Culture highlights 2024: Glamour and glitz as Taylor Swift came to Cardiff
Gosia Buzzanca
I remember having lunch with a friend on the afternoon of 18th of June this year, in the restaurant of a hotel she stayed at, enjoying fish and chips and the quiet before the storm.
We would eat, talk and then suddenly go quiet at once, mesmerised by the sights seen from the tall clear windows.
St Mary street was heaving, like it does every weekend and each time rugby is in town, but this time it felt different. It was glitter, sequins, all the colours of the rainbow reflected in the near-summer sun that filled the city and captivated us into silence and awe.

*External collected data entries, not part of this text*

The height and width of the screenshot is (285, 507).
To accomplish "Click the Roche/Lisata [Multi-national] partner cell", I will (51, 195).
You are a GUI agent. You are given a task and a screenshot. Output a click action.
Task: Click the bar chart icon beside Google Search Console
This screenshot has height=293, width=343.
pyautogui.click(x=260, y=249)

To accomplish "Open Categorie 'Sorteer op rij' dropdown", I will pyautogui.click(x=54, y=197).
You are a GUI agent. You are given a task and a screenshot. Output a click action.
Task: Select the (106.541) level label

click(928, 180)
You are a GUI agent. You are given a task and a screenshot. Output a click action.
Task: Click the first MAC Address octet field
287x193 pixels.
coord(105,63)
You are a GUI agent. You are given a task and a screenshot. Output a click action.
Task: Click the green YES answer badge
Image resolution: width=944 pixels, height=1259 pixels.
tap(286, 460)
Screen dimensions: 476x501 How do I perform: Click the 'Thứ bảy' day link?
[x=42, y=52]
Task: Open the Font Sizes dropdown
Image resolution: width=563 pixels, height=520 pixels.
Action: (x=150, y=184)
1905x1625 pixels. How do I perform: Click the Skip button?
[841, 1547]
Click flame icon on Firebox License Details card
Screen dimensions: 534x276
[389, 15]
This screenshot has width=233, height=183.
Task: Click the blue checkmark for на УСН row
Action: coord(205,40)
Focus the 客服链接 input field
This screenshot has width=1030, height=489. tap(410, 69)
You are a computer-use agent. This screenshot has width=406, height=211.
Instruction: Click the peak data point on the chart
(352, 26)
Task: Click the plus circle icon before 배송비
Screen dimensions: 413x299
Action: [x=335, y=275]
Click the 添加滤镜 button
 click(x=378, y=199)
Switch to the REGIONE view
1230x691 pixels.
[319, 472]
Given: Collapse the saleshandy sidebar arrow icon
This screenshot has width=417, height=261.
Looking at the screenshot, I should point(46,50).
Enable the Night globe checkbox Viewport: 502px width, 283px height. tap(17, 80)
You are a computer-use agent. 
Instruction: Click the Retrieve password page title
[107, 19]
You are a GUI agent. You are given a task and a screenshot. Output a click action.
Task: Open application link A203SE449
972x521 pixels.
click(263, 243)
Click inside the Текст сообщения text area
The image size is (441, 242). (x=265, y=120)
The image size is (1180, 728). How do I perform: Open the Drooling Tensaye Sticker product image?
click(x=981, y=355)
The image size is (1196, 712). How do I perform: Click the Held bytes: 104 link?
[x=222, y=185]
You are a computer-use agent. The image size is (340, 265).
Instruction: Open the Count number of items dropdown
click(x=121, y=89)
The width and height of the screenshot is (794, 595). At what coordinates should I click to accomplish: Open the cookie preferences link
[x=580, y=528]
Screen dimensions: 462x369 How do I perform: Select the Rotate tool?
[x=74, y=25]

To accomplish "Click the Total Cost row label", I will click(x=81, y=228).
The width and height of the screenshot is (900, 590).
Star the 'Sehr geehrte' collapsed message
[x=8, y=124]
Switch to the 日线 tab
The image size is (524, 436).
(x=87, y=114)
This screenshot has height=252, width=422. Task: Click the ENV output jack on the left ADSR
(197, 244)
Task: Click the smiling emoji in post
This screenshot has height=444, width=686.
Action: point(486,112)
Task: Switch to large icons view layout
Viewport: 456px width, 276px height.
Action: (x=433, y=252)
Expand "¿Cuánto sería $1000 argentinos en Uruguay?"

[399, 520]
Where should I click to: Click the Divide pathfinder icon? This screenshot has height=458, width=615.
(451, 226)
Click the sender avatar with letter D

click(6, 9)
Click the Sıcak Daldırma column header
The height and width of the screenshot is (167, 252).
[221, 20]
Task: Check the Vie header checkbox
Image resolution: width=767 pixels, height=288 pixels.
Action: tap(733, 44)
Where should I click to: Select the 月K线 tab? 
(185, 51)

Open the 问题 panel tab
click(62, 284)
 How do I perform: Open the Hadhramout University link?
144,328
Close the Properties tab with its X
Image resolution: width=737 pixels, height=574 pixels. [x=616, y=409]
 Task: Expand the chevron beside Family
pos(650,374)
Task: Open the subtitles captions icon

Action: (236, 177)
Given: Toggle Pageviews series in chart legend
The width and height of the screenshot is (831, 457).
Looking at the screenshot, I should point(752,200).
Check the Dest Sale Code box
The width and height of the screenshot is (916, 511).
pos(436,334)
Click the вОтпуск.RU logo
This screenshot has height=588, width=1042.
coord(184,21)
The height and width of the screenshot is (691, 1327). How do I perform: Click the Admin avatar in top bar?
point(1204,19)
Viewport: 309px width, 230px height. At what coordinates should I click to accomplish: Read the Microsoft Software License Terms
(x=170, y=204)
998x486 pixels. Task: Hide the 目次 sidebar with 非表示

Taylor Swift came to Cardiff for only one night, bringing to Wales her record-breaking, five continents and 152 dates spanning Eras Tour. How lucky we were to sit and marvel at the crowds, of all ages and genders, dressed up to the nines in outfits inspired by all of the eleven albums she has released.
Buzzing
How lucky we were to step out of the hotel and into the buzzing, happy, excitable streets. It felt like history in the making before the concert had even started, it felt like walking into the hushed revery of a watershed moment, the kind that only happens a handful of times in a person’s lifetime.
At the show Taylor Swift together with her band and dancers had given the Welsh crowds their everything, and we gave everything back to them with the ease and generosity we’re known for. ‘This one’s for the books’, Taylor said to us at some point, and it truly was.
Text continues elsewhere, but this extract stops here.